Familial Adenomatous Polyposis Database
The David G. Jagelman Inherited Colon Cancer registries goal is to prevent death by providing the best care to patients and families, to promote knowledge of the risk and implications of a family history of colorectal cancer, and to produce important research in areas of concern. Data is collected from electronic, paper or outside medical records and entered into an password secured database.
The Colonoscopy database is a collection of medical, demographic and procedural data extracted during the colonoscopy procedure.
Familial Pancreatic Cancer Surveillance Registry
The main purpose of this registry will be to gain a better understanding of the outcomes of patients who undergo familial pancreatic cancer (FPC) surveillance. We collect clinical, endoscopic, and histological data (obtained for purposes of clinical care) on patients evaluated for FPC surveillance in a prospective registry.

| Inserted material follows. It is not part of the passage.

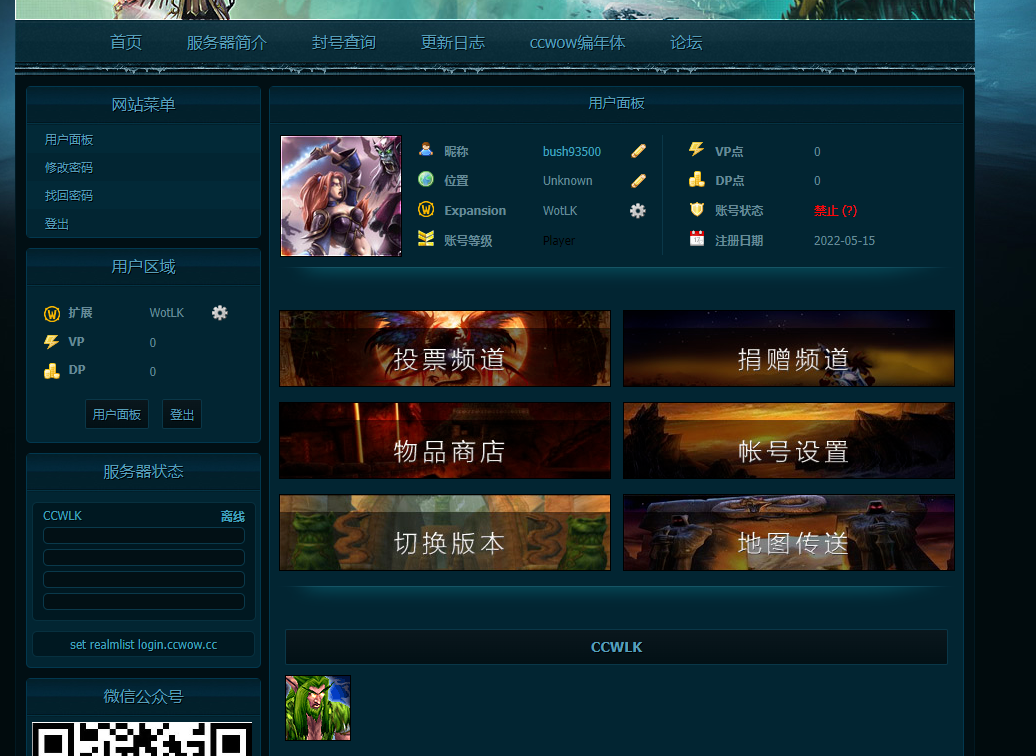Click the shield account status icon
Screen dimensions: 1036x756
click(697, 210)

HALO Patient Registry: Ablation of Barrett’s Esophagus
The research study is open to persons which have been diagnosed with Barrett’s esophagus, a pre-cancerous change to the lining of the esophagus due to acid reflux. Participants will be asked to undergo an endoscopy to evaluate the lining of the esophagus. (This is done by passing a flexible tube with a camera down a patient’s throat, while she or he is under sedation.) Areas that show evidence of Barrett’s esophagus and dysplasia will be treated with the HALO device during the endoscopy procedure. Patients will be asked to return to the Cleveland Clinic every 2 months for follow-up endoscopies, to allow the physician to monitor healing in the esophagus. Once a biopsy sample confirms that the Barrett’s esophagus has been eliminated, patients will have yearly visits that will include endoscopy (with biopsy) for surveillance. This study is open to persons who are 18 years of age and older, and who are able to give informed consent. This study is also open to patients who have been previously treated with the HALO device for Barrett’s esophagus.
Cleveland Clinic Barrett’s Esophagitis Registry
The registry has two primary roles. The registry has a clinical service role as it is utilized to generate patient reminder letters for surveillance procedures. It also serves as a potential source of patients for all Barrett's esophagus research at the Cleveland Clinic. All patients are entered into the registry based on the information derived from a data sheet which is completed at the time of the endoscopic procedure.
The Cleveland Clinic Foundation Inflammatory Bowel Disease DNA Bank
The purpose of this database is to study the genetics that cause Crohn’s disease and ulcerative colitis. Patients and a significant other are asked to donate 2 tubes of blood and answer a brief questionnaire.
The purpose of the registry is to collect patient information and procedural and pathologic results of lower endoscopic procedures done on Cleveland Clinic Foundation patients. This data can be used to address risk factors for colorectal neoplasia, proper surveillance intervals and is used to send a recall letter to patients to advise them when they are due for their next colonoscopy according to national guidelines.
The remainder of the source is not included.